The reason I quote an elapsed time instead of mileage is because the corrosion we are all worried about takes about that long (or even less) to start.
To be really ****, do it at 2 years.
Which means you are way overdue
Ok, I'm convinced. I have a really good Snap on in/lb torque wrench, so I'm all set there. I think the plugs are the 5/8" right?, and the Motorcraft pt# is AGSF22WM.
Throwing away good plugs is just a waste of money, take them out check the gap, anti-siez and torque them back in...As you can see in that post biz talked to ,,plugs are good..
Last edited by Houndog101; Jun 13, 2006 at 03:07 PM.
Reason: me
that one as a old time dealer tech. i have to disagree with you marine. not a lot just a little. as you state the plug looks great gap may be within and just look like it needs regaping. but inside the resistor starts breaking down and causeing a mild missfire or there is a very light yellow discoloration around the thread case to porclen means the seal is starting to leak.
my other reason is with the amount of labor to remove them esp. on the back holes. why put the old ones back in for the sack of how much cash? not that much.
i go by how the motor acts at idle a mild miss means problems. could be a plug breaking down or a injector not spraying correctly.[on my own it has turned out 2 times to be a clogging fuel filter] 2 times in 20k
another is yes change the boots . napa. blue streak and who knows have them at a cheap price. just don't go to ford.to much money. with them the boot starts to devolope small cracks and expands, dosn't seal as well as new around the plug letting in condensation. they also have a second resistor inside them along with the contacts that get loose from the voltage passing though them and age.
a few bucks for not doing a hard job a second time .is it really worth the cost?
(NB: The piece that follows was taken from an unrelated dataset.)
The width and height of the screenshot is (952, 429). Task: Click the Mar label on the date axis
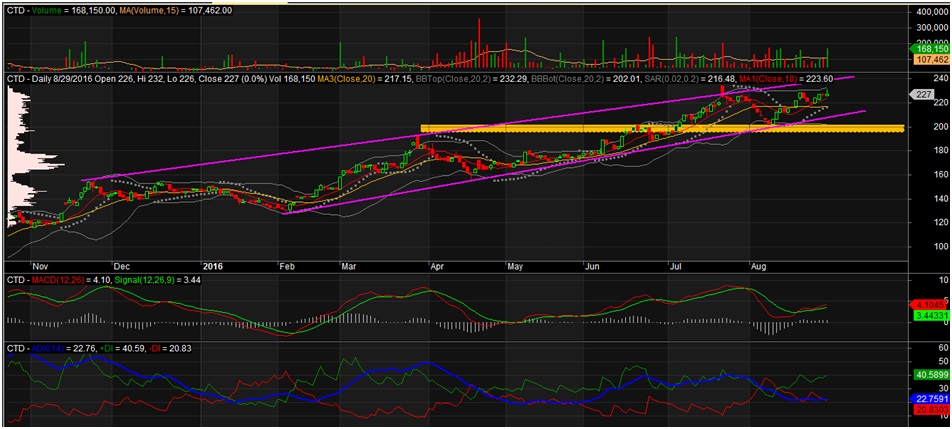[x=348, y=267]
don't get me wrong here. i just hate doing a job two times and always hated comebacks at work. guess thats why a lot of my old customers want to come to my house for their car repairs now. something the military pushes into our heads PRIDE.
they are coil on plug just they use a 2 piece coil pack one part is a resisitor/ boot and the main coil pack. instead of thowing away a coil bcause it no longer seals properly you though away the part that wears from engine heat and condensation.
i sure prefer it that way. spend 6 or 7 bucks for the boot then how much for a full coil pack?
I have a 2000 model V10. Motorcraft says I need the AWSF22E plugs but the newer models used the AGSF22WM plugs. Will the AG's fit in the older trucks and is there a benefit? I am doing a plug change shortly.
I have a 2000 model V10. Motorcraft says I need the AWSF22E plugs but the newer models used the AGSF22WM plugs. Will the AG's fit in the older trucks and is there a benefit? I am doing a plug change shortly.
Thanks.
My 2001 is calling out to use the AGSF22WM plugs. Also, I can get them at Murrays discount auto for $2.69/ea. WAY cheaper that the prices you guys are quoting from the Ford dealer.